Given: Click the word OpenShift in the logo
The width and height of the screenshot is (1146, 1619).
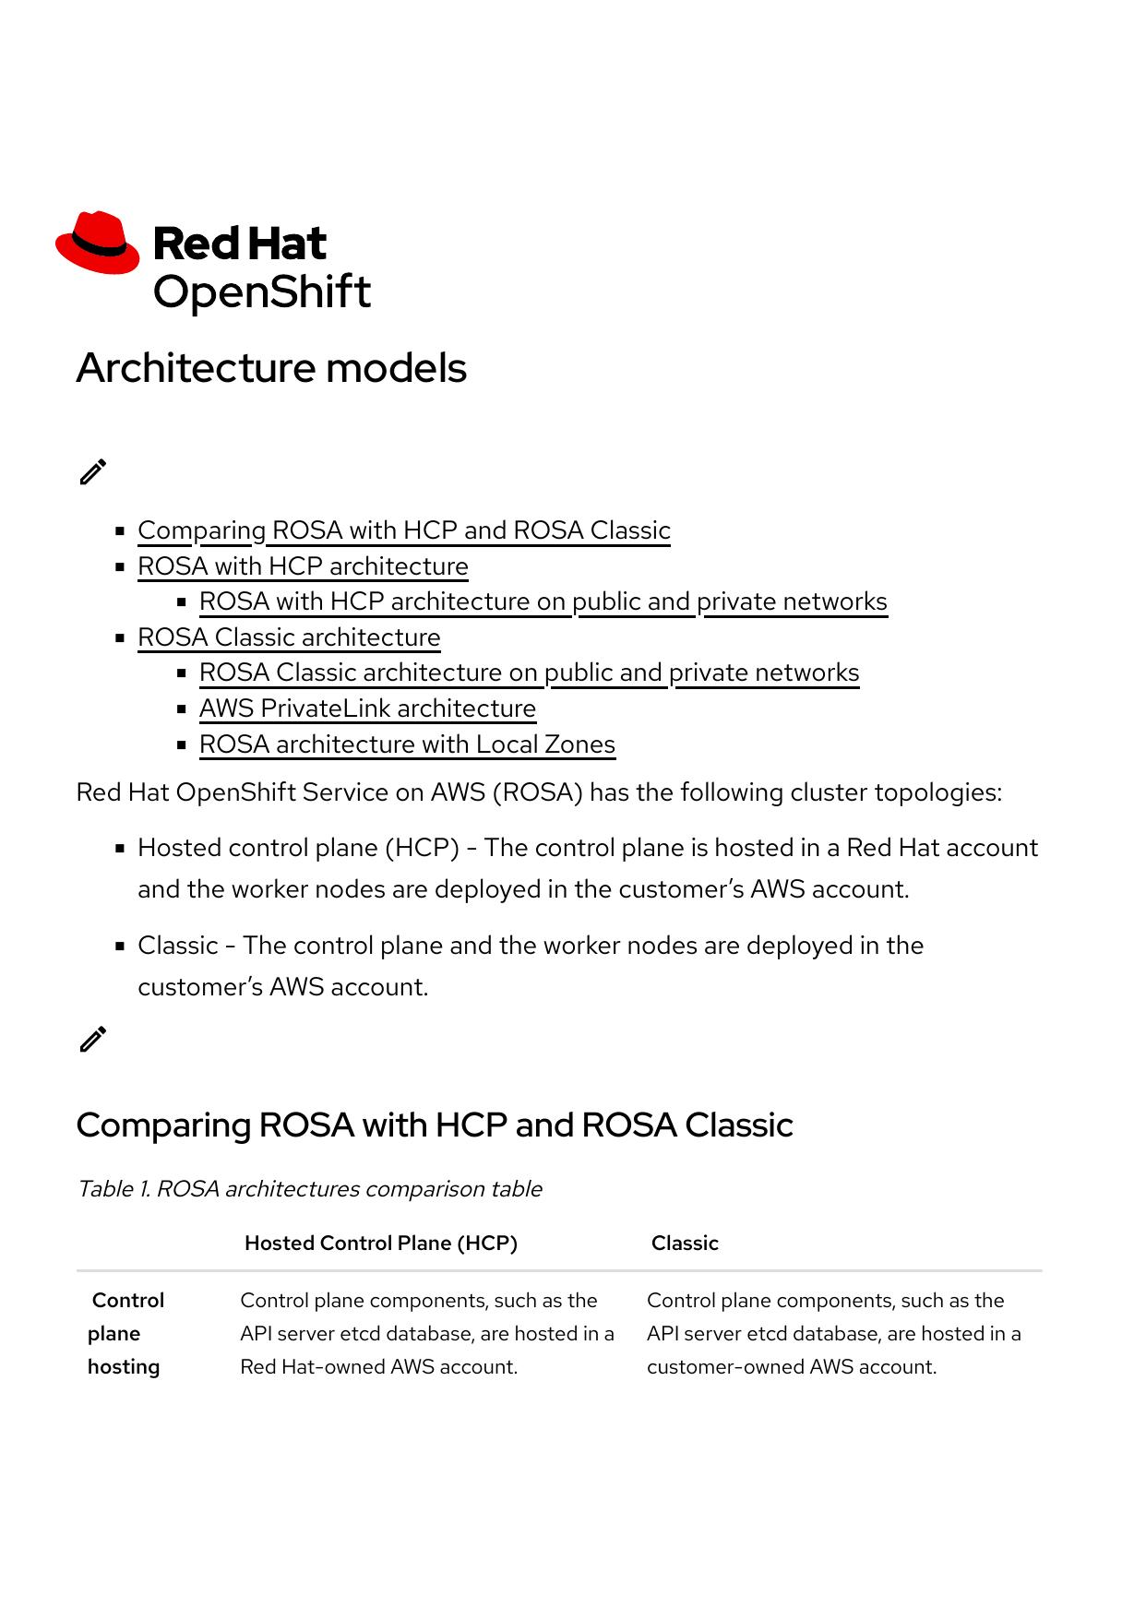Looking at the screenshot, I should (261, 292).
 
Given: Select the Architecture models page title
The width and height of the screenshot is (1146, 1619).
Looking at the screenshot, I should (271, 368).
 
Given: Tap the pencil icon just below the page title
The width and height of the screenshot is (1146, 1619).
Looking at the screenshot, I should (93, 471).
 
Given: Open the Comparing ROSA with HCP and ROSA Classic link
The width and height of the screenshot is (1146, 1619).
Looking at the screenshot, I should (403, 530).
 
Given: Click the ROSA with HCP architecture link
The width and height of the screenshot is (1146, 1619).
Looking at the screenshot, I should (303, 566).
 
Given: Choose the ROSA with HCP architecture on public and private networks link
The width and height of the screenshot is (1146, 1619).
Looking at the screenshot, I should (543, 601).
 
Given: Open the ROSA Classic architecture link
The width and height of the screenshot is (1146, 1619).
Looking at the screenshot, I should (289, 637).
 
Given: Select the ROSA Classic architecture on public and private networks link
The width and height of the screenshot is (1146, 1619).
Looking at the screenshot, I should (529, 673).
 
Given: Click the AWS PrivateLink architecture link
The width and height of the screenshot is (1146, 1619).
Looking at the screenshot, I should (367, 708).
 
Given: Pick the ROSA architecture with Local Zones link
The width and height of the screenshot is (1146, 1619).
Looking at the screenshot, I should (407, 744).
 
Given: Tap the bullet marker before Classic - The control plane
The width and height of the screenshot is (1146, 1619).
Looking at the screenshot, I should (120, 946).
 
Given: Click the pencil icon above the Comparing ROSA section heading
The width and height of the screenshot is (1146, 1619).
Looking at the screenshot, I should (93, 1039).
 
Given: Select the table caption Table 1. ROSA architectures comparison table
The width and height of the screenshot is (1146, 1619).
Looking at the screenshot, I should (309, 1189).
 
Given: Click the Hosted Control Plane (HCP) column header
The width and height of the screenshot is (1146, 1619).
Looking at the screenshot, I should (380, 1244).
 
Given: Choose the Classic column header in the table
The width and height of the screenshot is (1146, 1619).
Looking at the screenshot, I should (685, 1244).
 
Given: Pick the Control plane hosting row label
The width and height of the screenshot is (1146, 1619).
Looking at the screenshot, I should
____
### GOAL OF THE EXERCISE
Can you write out the material again from its start through the line containing "Looking at the screenshot, I should (271, 368).", including that line, with every coordinate in the answers multiplied by 0.95 and rounded to a whole number, halves rounded up? Keep all other text unchanged and leave the pictures out.

### OUTPUT FOR THIS TASK
Given: Click the word OpenShift in the logo
The width and height of the screenshot is (1146, 1619).
Looking at the screenshot, I should (248, 277).
 
Given: Select the Architecture models page title
The width and height of the screenshot is (1146, 1619).
Looking at the screenshot, I should (257, 350).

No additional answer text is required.